Nice stack of wood there mtngun, I wished it was 68* here. Well over a 100* today, and thanks for the pictures, at least someone was out milling. Today was grandson's 5th B-Day, so we partied!

jerry-


----------



## BobL (Jul 3, 2011)

mtngun said:


> Unfortunately, it was 100 yards up a steep hill from the skid trail. In waist high brush. Ugh !


That's hard.



> There was still plenty of daylight left, but I'd used up my 3 lo-pro chains. Guess I need to pick up another chain or two.


of a file :msp_tongue:

Seriously - great work!

I was flying past your place on friday when I flew from LA to BC


----------



## mtngun (Jul 4, 2011)

BobL, I thought I heard a voice up in the sky chastising me for putting used motor oil in the aux and not filing my chains and bending over while milling. And come to think of it, I did see a jet pass over about that time. :msp_biggrin:

BillStuewe, they changed the image-posting procedures again.
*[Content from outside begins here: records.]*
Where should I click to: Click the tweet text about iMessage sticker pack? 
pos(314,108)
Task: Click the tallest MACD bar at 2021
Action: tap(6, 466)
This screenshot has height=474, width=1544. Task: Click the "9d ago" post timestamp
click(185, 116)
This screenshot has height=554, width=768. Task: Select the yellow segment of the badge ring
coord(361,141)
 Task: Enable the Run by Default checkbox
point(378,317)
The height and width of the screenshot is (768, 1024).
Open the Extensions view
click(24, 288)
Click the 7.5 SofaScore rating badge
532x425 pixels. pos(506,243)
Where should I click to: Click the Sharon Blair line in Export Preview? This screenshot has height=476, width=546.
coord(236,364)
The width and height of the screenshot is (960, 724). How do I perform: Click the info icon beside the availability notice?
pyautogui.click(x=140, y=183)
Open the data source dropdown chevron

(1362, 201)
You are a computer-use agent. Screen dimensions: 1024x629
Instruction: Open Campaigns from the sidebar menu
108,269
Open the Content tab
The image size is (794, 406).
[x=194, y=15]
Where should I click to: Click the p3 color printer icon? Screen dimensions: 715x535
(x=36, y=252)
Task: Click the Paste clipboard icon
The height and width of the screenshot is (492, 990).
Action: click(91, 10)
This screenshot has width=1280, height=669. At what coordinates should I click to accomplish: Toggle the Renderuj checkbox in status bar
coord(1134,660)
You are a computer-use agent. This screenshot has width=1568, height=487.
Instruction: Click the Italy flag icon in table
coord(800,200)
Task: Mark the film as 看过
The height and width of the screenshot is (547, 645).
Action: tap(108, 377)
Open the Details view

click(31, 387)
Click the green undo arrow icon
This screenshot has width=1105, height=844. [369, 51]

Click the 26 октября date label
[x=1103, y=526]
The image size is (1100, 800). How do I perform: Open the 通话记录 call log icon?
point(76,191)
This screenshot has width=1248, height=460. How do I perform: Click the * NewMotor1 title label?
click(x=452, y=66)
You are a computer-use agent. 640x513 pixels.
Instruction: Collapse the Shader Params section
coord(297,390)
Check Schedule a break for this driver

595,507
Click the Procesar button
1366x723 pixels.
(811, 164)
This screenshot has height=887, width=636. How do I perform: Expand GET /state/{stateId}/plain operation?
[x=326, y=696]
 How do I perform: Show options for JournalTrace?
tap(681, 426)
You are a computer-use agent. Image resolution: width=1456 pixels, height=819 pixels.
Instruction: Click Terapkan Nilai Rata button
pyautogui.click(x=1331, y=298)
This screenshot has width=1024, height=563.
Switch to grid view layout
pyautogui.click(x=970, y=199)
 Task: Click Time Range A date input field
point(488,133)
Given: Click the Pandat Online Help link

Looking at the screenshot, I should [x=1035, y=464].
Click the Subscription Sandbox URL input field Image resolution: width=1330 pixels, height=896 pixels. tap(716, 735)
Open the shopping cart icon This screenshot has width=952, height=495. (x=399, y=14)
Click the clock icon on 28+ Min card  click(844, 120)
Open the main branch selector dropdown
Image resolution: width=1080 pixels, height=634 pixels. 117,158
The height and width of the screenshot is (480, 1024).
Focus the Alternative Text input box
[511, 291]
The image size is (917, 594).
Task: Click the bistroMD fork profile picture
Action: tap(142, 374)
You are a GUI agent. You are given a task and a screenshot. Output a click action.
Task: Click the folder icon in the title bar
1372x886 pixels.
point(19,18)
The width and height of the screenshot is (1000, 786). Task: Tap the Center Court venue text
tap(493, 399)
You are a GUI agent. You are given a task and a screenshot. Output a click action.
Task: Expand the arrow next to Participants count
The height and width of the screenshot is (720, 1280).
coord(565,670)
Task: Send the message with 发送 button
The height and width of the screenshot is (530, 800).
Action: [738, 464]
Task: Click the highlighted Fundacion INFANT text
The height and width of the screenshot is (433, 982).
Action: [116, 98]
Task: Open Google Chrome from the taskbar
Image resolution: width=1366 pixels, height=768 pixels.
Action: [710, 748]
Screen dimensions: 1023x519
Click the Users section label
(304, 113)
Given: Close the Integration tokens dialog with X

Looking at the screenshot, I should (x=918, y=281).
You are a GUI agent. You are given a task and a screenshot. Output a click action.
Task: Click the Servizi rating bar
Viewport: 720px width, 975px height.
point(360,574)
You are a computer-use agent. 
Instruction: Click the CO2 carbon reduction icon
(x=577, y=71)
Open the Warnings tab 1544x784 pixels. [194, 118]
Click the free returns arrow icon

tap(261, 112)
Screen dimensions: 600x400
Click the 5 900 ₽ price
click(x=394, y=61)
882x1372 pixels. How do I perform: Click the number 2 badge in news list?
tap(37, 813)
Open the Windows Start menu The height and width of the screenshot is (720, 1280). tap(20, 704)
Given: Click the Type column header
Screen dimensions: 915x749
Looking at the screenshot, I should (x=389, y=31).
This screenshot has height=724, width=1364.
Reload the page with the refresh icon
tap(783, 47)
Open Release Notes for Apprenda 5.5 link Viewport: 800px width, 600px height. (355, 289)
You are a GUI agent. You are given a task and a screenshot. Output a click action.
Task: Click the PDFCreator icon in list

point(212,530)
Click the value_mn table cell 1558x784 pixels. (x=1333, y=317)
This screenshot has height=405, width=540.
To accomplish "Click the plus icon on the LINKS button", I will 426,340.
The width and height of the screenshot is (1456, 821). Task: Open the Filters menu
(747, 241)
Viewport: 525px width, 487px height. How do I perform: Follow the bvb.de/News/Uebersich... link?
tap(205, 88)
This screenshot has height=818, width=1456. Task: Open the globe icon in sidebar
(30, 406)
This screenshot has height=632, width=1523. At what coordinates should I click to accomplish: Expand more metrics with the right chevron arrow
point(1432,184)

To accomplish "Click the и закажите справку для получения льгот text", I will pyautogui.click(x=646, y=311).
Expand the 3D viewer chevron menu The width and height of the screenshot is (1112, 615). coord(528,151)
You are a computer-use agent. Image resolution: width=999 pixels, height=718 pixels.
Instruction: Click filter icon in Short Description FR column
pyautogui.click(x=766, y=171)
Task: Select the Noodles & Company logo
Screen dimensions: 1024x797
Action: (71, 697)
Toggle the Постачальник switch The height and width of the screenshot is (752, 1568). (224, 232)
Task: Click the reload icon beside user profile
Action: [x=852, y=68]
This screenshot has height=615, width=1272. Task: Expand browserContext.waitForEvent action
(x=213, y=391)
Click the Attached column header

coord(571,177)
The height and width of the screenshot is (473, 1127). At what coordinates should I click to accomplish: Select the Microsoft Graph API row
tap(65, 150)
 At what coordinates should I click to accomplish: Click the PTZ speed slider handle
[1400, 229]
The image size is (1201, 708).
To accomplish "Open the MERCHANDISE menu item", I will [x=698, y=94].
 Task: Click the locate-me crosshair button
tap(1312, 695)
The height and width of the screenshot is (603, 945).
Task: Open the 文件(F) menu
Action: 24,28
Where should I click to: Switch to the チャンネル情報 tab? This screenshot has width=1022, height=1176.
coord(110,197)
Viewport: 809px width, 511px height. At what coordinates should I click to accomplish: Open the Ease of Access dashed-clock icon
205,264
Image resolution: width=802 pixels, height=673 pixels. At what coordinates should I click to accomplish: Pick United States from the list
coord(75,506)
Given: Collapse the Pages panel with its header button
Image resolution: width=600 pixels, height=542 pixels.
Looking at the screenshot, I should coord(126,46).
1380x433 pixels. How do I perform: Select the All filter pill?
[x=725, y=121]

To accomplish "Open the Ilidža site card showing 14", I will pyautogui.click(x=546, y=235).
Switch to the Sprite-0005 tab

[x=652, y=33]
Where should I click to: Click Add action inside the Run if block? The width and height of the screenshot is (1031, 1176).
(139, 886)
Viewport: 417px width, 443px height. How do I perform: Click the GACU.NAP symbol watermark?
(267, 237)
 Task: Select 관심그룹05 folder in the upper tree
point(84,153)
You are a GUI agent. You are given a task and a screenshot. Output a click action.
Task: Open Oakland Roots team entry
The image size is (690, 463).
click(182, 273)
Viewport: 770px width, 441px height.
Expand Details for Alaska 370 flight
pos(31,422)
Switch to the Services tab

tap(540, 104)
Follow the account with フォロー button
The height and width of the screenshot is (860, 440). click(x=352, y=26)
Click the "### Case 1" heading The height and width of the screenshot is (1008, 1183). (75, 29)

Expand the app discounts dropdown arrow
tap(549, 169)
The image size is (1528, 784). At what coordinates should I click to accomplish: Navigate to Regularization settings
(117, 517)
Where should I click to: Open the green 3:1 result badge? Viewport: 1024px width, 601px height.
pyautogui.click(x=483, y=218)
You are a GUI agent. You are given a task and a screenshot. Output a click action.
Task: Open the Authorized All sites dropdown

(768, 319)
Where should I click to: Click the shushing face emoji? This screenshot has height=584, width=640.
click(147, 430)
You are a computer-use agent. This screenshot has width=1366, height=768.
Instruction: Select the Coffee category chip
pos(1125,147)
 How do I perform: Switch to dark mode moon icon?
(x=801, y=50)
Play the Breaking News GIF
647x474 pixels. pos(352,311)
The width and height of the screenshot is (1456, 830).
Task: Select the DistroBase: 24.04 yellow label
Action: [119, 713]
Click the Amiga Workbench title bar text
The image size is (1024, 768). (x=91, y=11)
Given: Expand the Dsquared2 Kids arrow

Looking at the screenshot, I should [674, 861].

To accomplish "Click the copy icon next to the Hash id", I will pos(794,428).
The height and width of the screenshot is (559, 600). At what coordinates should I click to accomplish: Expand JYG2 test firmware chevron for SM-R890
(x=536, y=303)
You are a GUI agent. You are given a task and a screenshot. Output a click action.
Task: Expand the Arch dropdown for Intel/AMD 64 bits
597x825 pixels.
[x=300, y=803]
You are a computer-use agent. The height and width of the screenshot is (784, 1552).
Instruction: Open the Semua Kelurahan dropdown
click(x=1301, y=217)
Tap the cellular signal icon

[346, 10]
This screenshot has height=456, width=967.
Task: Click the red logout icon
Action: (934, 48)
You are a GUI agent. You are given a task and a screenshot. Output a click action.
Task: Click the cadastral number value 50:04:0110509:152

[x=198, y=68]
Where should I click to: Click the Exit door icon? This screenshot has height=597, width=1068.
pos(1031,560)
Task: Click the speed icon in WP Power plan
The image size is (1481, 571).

I've been typing in the HTML code, but the image icon still works, it's just more complicated now.






68 F doesn't sound hot, but I'm not used to it.


----------



## BobL (Jul 4, 2011)

mtngun said:


> BobL, I thought I heard a voice up in the sky chastising me for putting used motor oil in the aux and not filing my chains and bending over while milling. And come to think of it, I did see a jet pass over about that time. :msp_biggrin:



jealousy rather than chastisement was what I was thinking.



> 68 F doesn't sound hot, but I'm not used to it.


Provided it's not to humid, 55 to 80 is my preferred range, if its dry and there is a breeze I'l go to 90.


----------



## billstuewe (Jul 4, 2011)

Quote: BillStuewe, they changed the image-posting procedures again. I've been typing in the HTML code, but the image icon still works, it's just more complicated now.


I understand that it iis more complicated--I messed with it for 30 minutes last night---How do you do it?????

Thanks---


----------



## mtngun (Jul 4, 2011)

billstuewe said:


> I understand that it iis more complicated--I messed with it for 30 minutes last night---How do you do it?????



Let's try it a couple of different ways. Click the image icon, it asks if you want to insert an image from your computer, or from a URL.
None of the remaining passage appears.